■ Problem to work on ■
Without any pictures, output the records exactly as they are.

■ Data ■
----
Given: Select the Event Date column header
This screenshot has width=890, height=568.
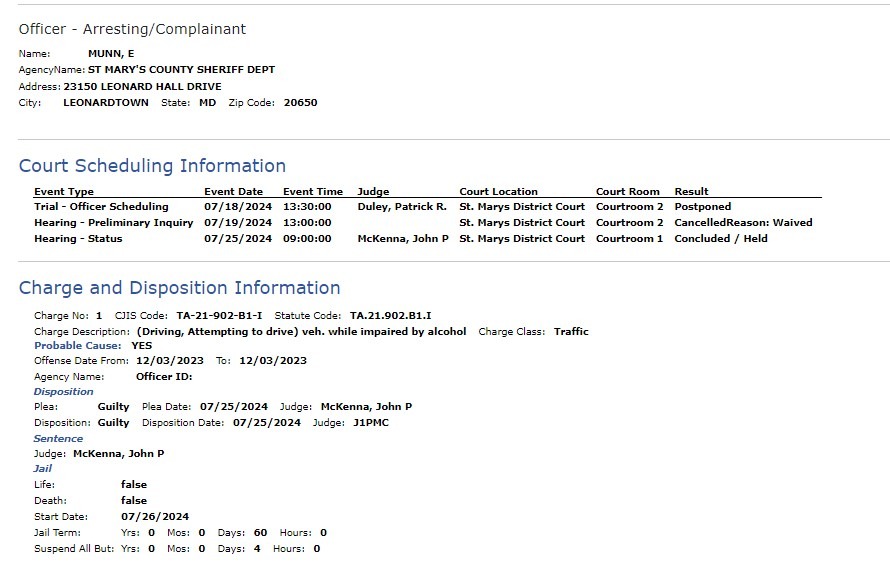Looking at the screenshot, I should click(233, 191).
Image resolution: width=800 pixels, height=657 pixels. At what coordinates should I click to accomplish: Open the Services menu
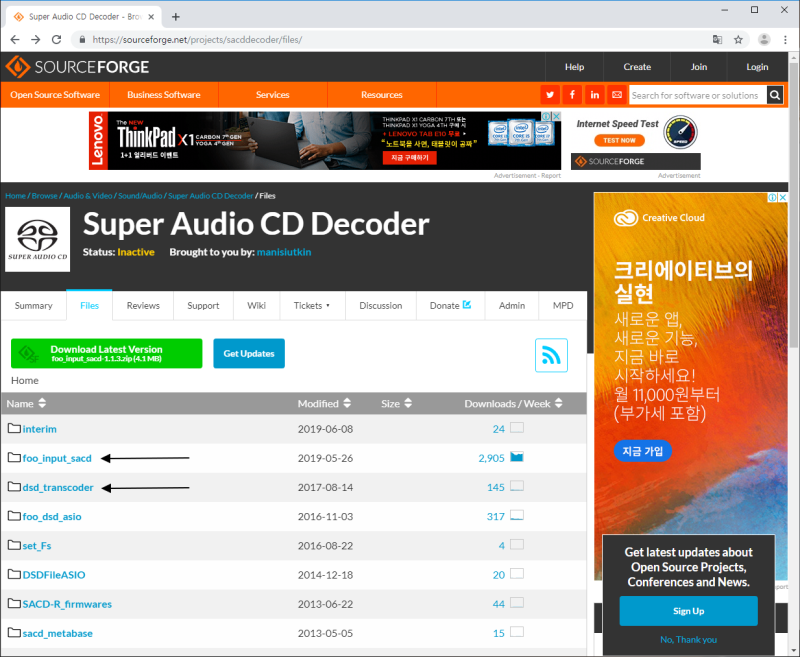coord(272,94)
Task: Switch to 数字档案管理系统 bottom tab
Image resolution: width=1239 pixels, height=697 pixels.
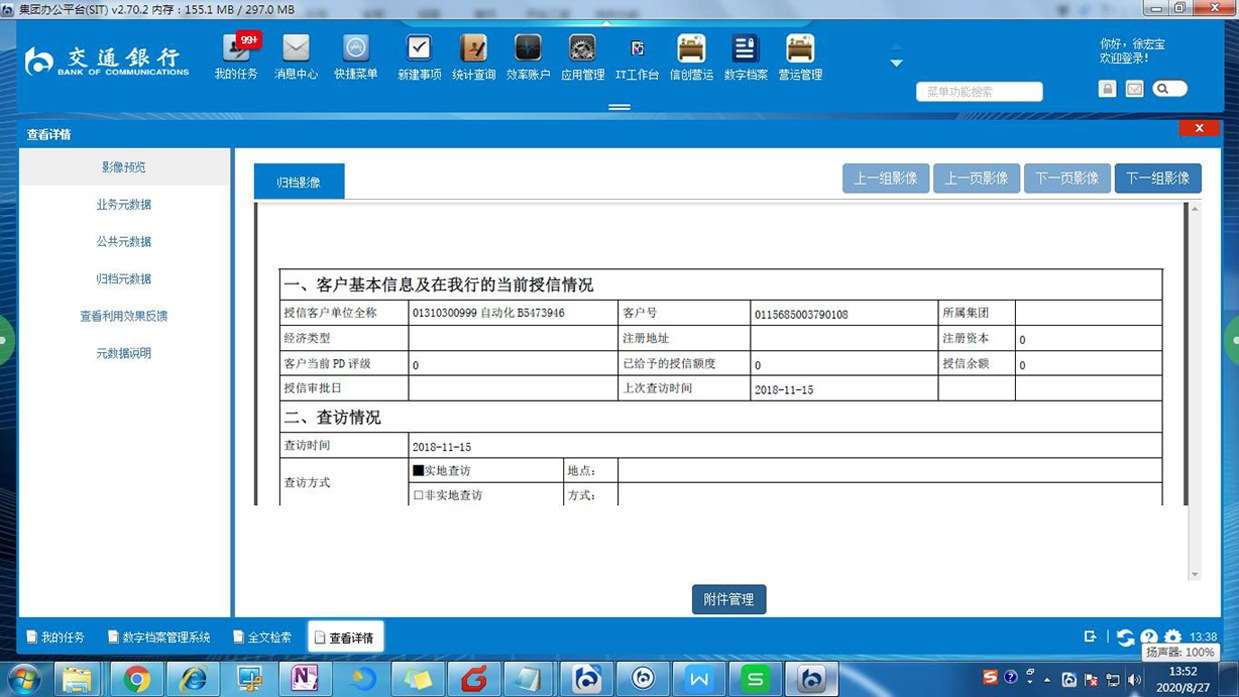Action: coord(159,637)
----
■ Solution to this problem ■
Given: Select the Event Date column header
This screenshot has width=890, height=568.
Looking at the screenshot, I should click(233, 191).
Image resolution: width=800 pixels, height=657 pixels. At what coordinates should I click to accomplish: Open the Services menu
coord(272,94)
Task: Switch to 数字档案管理系统 bottom tab
Image resolution: width=1239 pixels, height=697 pixels.
Action: coord(159,637)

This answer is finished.